Machine Learning and Fund Characteristics Help to Select Mutual Funds with Positive Alpha (2023)
Victor DeMiguel, Javier Gil-Bazo, Francisco J. Nogales, Andre A. P. Santos
SSRN Working Paper, URL
The second AGNOSTIC Paper on the application of machine learning in manager selection. This week’s paper follows essentially the same idea as Kaniel et al. (2022) in AgPa #65. The authors also examine a comprehensive sample of US mutual funds and although they use slightly different methodology, arrive at generally similar conclusions. This, of course, increases the evidence that machine learning is indeed helpful for manager selection…
- Week 1: US Mutual Funds – Alphas
- Week 2: US Mutual Funds – Long Only
- Week 3: US Mutual Funds – Total Returns
- Week 4: Hedge Funds
Everything that follows is only my summary of the original paper. So unless indicated otherwise, all tables and charts belong to the authors of the paper and I am just quoting them. The authors deserve full credit for creating this material, so please always cite the original source.
Setup and Idea
The setup and idea of this week’s paper is basically the same as for the last one. Over the last few years, more and more research showed that machine learning models add significant value in predicting returns of asset classes like stocks and corporate bonds. As a consequence, it is just logical that investors and researchers now also apply the methods in other fields and mutual funds are a natural candidate. For more details about the Setup and Idea and applications of machine learning in asset management, I recommend to read AgPa #65 and this post from December 2021.
Although this and last week’s paper are very similar, there are some notable differences. As I already mentioned last week, applying machine learning to mutual fund selection is a very recent and currently emerging research area. This week’s paper is therefore also not yet published and competition doesn’t exclude academia. The authors are well-aware that others also write papers about the issue and provide a detailed explanation how theirs is different.1As you can see, even the academics need marketing… Most importantly, they explicitly focus on long-only portfolios that are actually investable in practice. While long-short portfolios are theoretically appealing to isolate differences among securities, it is hardly possible to short mutual funds. Returns and alphas from the short side are therefore most likely not implementable in practice. The authors further argue that they include all fund-costs in their analyses, most importantly front and back loads. They also use a variety of established machine learning models and consider different variables for their prediction. In line with the result of Kaniel et al. (2022), they also ignore holding-characteristics and only focus on fund characteristics.2To avoid any confusion, I will henceforth refer to last week’s post and paper as Kaniel et al. (2022).
Overall, the paper therefore augments last week’s paper by Kaniel et al. (2022) as it arrives at generally similar conclusions with somewhat different methodology. In addition to that, it is probably somewhat more relevant for real-world investors as the authors put more emphasize on practical issues like fees and implementation.
Data and Methodology
Similar to Kaniel et al. (2021), the authors source their data from the CRSP Survivorship-Bias-Free US Mutual Fund database.
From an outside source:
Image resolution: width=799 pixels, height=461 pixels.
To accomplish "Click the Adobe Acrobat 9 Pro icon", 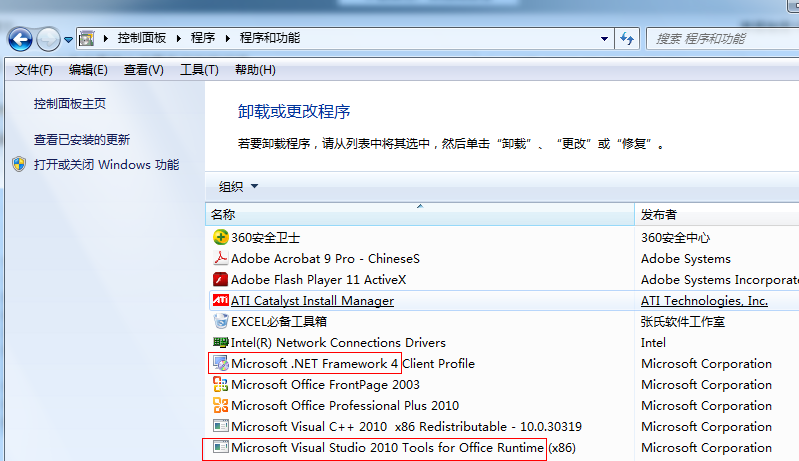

The sample ranges from January 1980 to December 2020 and includes 8,767 unique fund share classes from diversified equity and sector funds. This sample follows a set of filters. Most importantly, the authors exclude funds that charge front or back-loads to only consider mutual funds without direct trading costs in their backtests. Obviously, they also exclude passive funds as those should not earn any alpha by construction.
To train their machine learning models, the authors use several fund characteristics for which the mutual fund literature found significant relation with future returns. They also calculate several past-performance statistics for each fund against the Fama-French-5-factor-plus-momentum model (FF5+MOM). Overall, they use 17 input-variables and the table summarizes them below.
Again very similar to Kaniel et al. (2022), the authors construct their machine learning models to predict risk-adjusted abnormal returns, a.k.a. alpha. While Kaniel et al. (2022) use 4-factor-alphas, this week’s authors go one step further and train their models on 6-factor alphas from the earlier mentioned FF5+MOM model. Another notable difference is the prediction setup. This week’s authors predict alpha on a 12-month horizon and thus assume much longer holding periods.
The most important difference, however, are the machine learning models. While Kaniel et al. (2022) only use neural networks on the basis of prior research results from a popular study on machine learning in asset pricing, this week’s authors actively decide against them. Specifically, they argue that neural networks require much larger datasets to unlock their full potential. Therefore, they use Elastic Net, Random Forests, and Gradient Boosting instead.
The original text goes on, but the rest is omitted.